To assess the vaccine's protective efficacy, this study exposed both immunized and control groups of mice to the ATCC M129 standard strain and the drug-resistant ST3 - type strain. Results demonstrated that the vaccine effectively mitigated weight loss and fever in mice infected with the ATCC M129 strain, along with a significant reduction in MP load in the lungs and notable improvement in lung tissue pathology. Importantly, the vaccine's protective effects persisted on the 90th day after the first immunization, indicating durable immune memory. In the case of the drug-resistant ST3 - type strain, while the vaccine had limited impact on lung tissue pathology, it still significantly decreased MP load in the lungs. This outcome suggests that the vaccine can lower the transmission risk of the drug-resistant ST3 - type strain by reducing its colonization in the host.

To elucidate the immune mechanisms underlying the vaccine's effects, this study conducted a systematic analysis of whole - blood gene expression profiles in immunized and control mice using transcriptome sequencing. In the immunized group, 503 genes were upregulated and 190 were downregulated. These differentially expressed genes were significantly enriched in key immune regulatory pathways, including antigen processing and presentation, B cell receptor signaling, and Th1/Th2 cell differentiation. Notably, the upregulation of TNFRSF13c and H2 gene family members suggests that the vaccine may confer immune protection by regulating multiple pathways, encompassing mucosal, humoral, and cellular immunity. This finding provides a crucial molecular basis for understanding the mechanism of the mRNA - SP + P1 vaccine.
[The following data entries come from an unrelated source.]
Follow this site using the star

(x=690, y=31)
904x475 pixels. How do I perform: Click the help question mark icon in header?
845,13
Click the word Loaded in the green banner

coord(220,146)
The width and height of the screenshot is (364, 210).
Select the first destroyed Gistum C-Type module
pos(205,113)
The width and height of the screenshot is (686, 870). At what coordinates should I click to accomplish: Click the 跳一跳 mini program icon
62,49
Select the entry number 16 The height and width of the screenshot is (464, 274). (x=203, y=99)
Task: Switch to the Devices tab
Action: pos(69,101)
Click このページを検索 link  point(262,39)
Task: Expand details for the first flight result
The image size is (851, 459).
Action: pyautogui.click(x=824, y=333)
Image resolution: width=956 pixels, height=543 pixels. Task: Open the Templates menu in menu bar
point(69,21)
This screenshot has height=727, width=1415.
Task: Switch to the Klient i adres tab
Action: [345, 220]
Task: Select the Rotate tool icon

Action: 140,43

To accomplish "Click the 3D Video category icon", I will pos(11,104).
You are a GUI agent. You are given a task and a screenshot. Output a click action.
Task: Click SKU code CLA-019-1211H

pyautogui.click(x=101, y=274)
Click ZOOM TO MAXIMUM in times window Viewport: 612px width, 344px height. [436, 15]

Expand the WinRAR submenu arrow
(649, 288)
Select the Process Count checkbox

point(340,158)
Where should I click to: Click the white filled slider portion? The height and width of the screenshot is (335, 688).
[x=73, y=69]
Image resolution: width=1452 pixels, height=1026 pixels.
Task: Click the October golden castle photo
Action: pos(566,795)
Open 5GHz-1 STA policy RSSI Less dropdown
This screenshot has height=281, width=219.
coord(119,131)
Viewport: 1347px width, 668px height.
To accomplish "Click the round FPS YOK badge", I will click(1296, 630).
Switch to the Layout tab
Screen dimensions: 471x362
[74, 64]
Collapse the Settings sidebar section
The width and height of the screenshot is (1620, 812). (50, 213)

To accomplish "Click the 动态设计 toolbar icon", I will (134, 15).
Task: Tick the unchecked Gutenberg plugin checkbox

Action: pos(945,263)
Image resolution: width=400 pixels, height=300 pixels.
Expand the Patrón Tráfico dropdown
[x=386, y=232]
Our research successfully developed an mRNA vaccine targeting the C - terminus of the MP P1 protein, demonstrating its ability to elicit a robust humoral and effector - memory T - cell response. In the BALB/c mouse model, the vaccine showed effective protection against infections from both the ATCC M129 standard strain and the ST3 - type multidrug-resistant strain. These findings present a promising vaccine strategy for preventing and controlling MP infections and provide valuable technical references for developing vaccines against other drug - resistant pathogens. Future research should focus on optimizing antigen design, expanding animal models, and exploring multivalent vaccine development to enhance broad - spectrum efficacy and clinical applicability.